MariaDB connection usage metrics

Seeing the connection limit maxed out in a database is always frustrating, especially if the DBA themselves are also locked out by the time the problem is noticed.

Without actively monitoring, and capturing trends, this can happen. Approximately two years ago, I wrote an article on handling things once it’s already happened. This is about seeing it coming, creating a watchful eye, so that there’s time to react before the locking out occurs.

Note: This article assumes some basic familiarity with awk. If you are completely new to awk, some sections may be challenging to follow.

The Problem

There’s basically two things we want to achieve here:

MariaDB doesn’t retain any connection history, so there’s no built-in log of which user connected or disconnected at what time.

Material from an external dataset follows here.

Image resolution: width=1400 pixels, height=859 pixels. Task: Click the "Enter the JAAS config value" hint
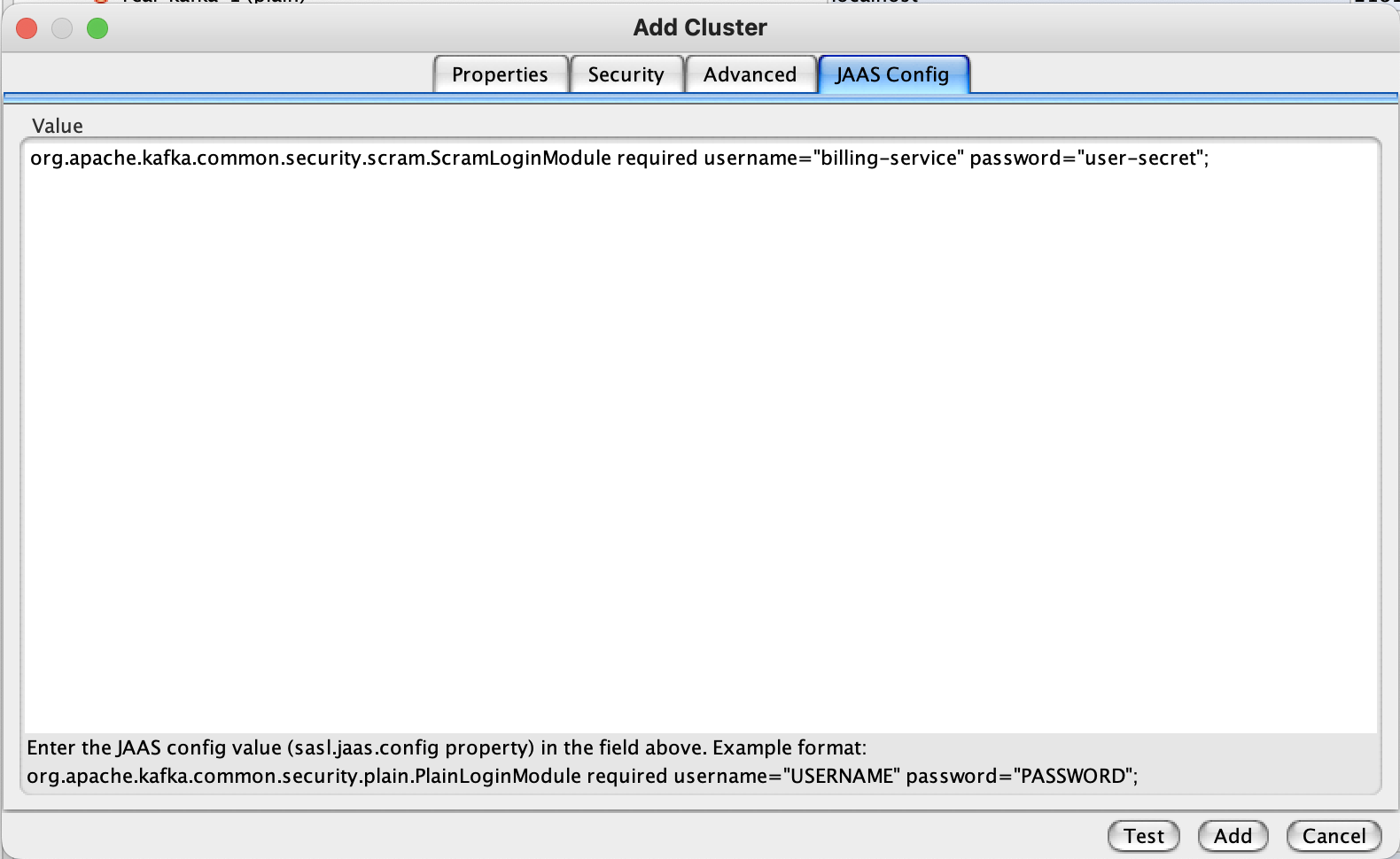[x=447, y=748]
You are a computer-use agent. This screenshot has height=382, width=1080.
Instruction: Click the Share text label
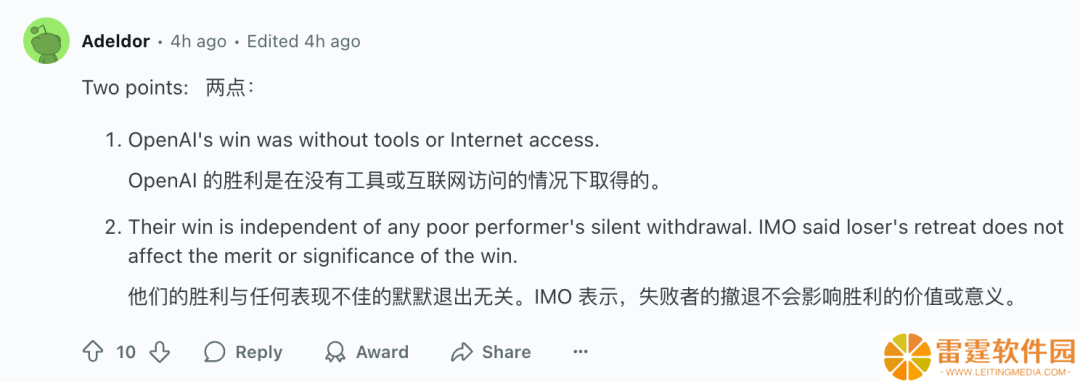(x=506, y=352)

The only tool we have is to check information_schema.PROCESSLIST to get a current snapshot of connections. This means every time we take a snapshot, we need to append the results to an existing dataset of the previous snapshot(s).

We need to keep in mind that connections are transient: someone might connect to a Database, do a few queries, disconnect, and then reconnect again later. If we want to capture this accurately, we need to make sure, that the way we join a new file onto the existing dataset takes this into account properly.

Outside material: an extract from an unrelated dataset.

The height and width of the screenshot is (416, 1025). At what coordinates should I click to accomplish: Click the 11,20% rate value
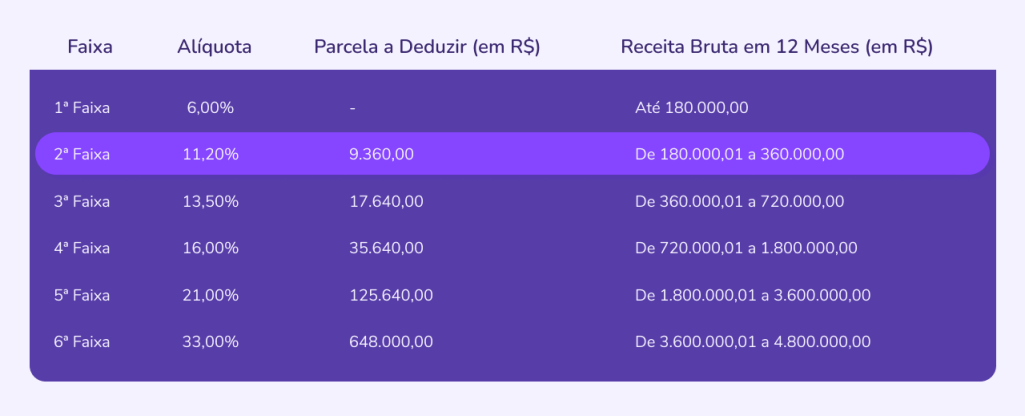point(212,154)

Getting the connection data

This is the simple part. The first step, is of course to query the database for the base information.

SELECT p.USER, s.ATTR_VALUE, p.ID FROM information_schema.PROCESSLIST p LEFT JOIN performance_schema.session_connect_attrs s ON p.ID = s.PROCESSLIST_ID;

This query will give a list of who is connecting, and also some details on the connection’s attributes, like the connector library, or the OS, and reported program name. These extra details are not essential, but in my situation, often useful enough to check, so I left them in my script for an easy copy-pasteable.

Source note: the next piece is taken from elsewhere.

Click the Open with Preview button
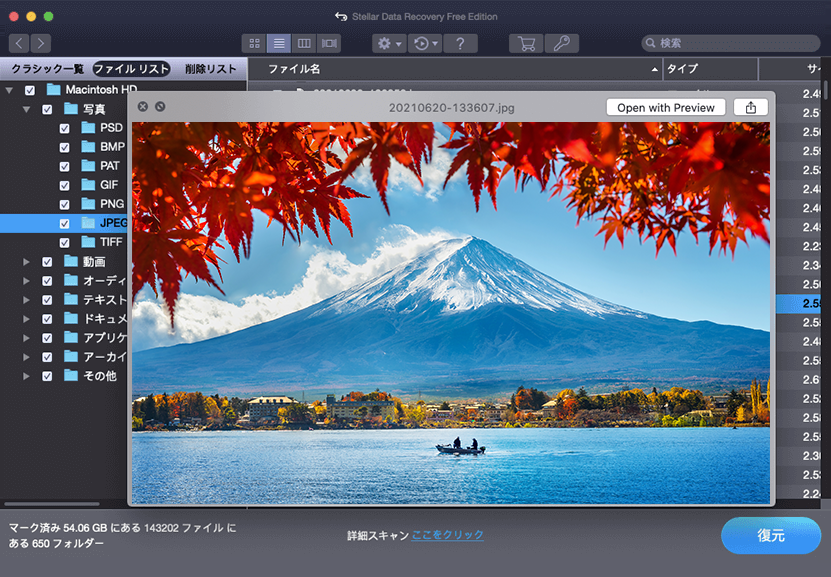 (x=665, y=107)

With a little bit of awk it is trivial to group together everything by connection id. Simply pipe the SQL statement into mysql client, output it as a csv, and do a simple grouping on column 3 with awk:

BEGIN{
    FS=",";
    OFS=",";
}
(NR>1){
    if(a[$3]){
        a[$3]=a[$3];
    } else {
        a[$3]=$1","$2;
    }
}
END{
    for(x in a){
        print x,a[x];
    }
}

This here basically collapses all the extra rows spawned by having the session_connect_attrs into a single row per connection id, creating a compact, deduplicated snapshot of active connections.

Since it is possible (and common) for large applications to establish many connections at once, we’ll need to aggregate this data by user. The following snippet groups all rows by user, and counts how many connection each user currently has:

BEGIN{
    FS=",";
    OFS=",";
}
{
    a[$2]++;
}
END{
    print "user,"systime();
    for (x in a){
        print x,a[x];
    }
}

This prints a simple two column snapshot, the username, and the number of active connections, with the timestamp of the stampshot as the header above the number of connections.

With this background, we can lay out the framework of our monitoring and trend collecting script:

#!/bin/bash

DATA_DIR=$HOME/monitoring/data
mkdir -p $DATA_DIR
DATE_STR=$(date '+%Y%m%d')

# the session connect attrs stuff is not necessary, but I like to have this query ready as a copy-pasteable, because in my case, inquiries into who/what specifically connects is common
function first_file() {
    echo "SELECT p.USER, s.ATTR_VALUE, p.ID FROM information_schema.PROCESSLIST p LEFT JOIN performance_schema.session_connect_attrs s ON p.ID = s.PROCESSLIST_ID;" | mysql -u root -A | sed 's/\t/,/g' | awk 'BEGIN{FS=","; OFS=",";}(NR>1){if(a[$3]){a[$3]=a[$3]} else {a[$3]=$1","$2} }END{for(x in a){print x,a[x];} }' | awk 'BEGIN{FS=","; OFS=",";}{a[$2]++}END{print "user,"systime(); for (x in a){print x,a[x]}}' > $DATA_DIR/file1
}

function incremential_columns() {
    echo "SELECT p.USER, s.ATTR_VALUE, p.ID FROM information_schema.PROCESSLIST p LEFT JOIN performance_schema.session_connect_attrs s ON p.ID = s.PROCESSLIST_ID;" | mysql -u root -A | sed 's/\t/,/g' | awk 'BEGIN{FS=","; OFS=",";}(NR>1){if(a[$3]){a[$3]=a[$3]} else {a[$3]=$1","$2} }END{for(x in a){print x,a[x];} }' | awk 'BEGIN{FS=","; OFS=",";}{a[$2]++}END{print "user,"systime(); for (x in a){print x,a[x]}}' > $DATA_DIR/file2
    awk -f $HOME/monitoring/incremential.awk $DATA_DIR/file1 $DATA_DIR/file2 > $DATA_DIR/temp
    cat $DATA_DIR/temp > $DATA_DIR/file1
    rm $DATA_DIR/temp
}


function send_result() {
    echo "some mailx command here..."
}

function dummy() {
    echo "..."
}

while getopts fis OPT; do
    case $OPT in
        f) first_file ;;
        i) incremential_columns ;;
        s) send_result ;;
        *) dummy ;;
    esac
done

This simple bash script outlines the framework of what we need:

The idea is to run first_file once at the beginning of the day from cron, and then run incremential_columns every x minutes until the end of day, and call send_result once the final incremential run is over.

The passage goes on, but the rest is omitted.